Requirements:
[A] Answer these questions about the patch description:
(i) Which flag has to be set in "prog_flags" to enable high 32-bit randomization for a test?
(ii) According to the patch description, what does bpf_load_program load from?
(iii) In which file are the two testing functions implemented?
[B] Extract a passage from the patch description word for word, beginning at the words "bpf_prog_test_load" and stopping after "functions into libbpf.".

Document section:

· · · · ·

The previous libbpf patch allows user to specify "prog_flags" to bpf
program load APIs. To enable high 32-bit randomization for a test, we need
to set BPF_F_TEST_RND_HI32 in "prog_flags".

To enable such randomization for all tests, we need to make sure all places
are passing BPF_F_TEST_RND_HI32. Changing them one by one is not
convenient, also, it would be better if a test could be switched to
"normal" running mode without code change.

Given the program load APIs used across bpf selftests are mostly:
  bpf_prog_load:      load from file
  bpf_load_program:   load from raw insns

A test_stub.c is implemented for bpf seltests, it offers two functions for
testing purpose:

  bpf_prog_test_load
  bpf_test_load_program

The are the same as "bpf_prog_load" and "bpf_load_program", except they
also set BPF_F_TEST_RND_HI32. Given *_xattr functions are the APIs to
customize any "prog_flags", it makes little sense to put these two
functions into libbpf.

· · · · ·

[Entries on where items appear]
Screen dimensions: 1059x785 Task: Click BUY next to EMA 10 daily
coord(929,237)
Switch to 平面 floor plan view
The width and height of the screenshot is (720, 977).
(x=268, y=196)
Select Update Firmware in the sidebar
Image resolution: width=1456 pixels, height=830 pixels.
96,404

· · · · ·

Complete answers:
[A]
(i) BPF_F_TEST_RND_HI32
(ii) Raw insns
(iii) test_stub.c

[B]
bpf_prog_test_load
  bpf_test_load_program

The are the same as "bpf_prog_load" and "bpf_load_program", except they
also set BPF_F_TEST_RND_HI32. Given *_xattr functions are the APIs to
customize any "prog_flags", it makes little sense to put these two
functions into libbpf.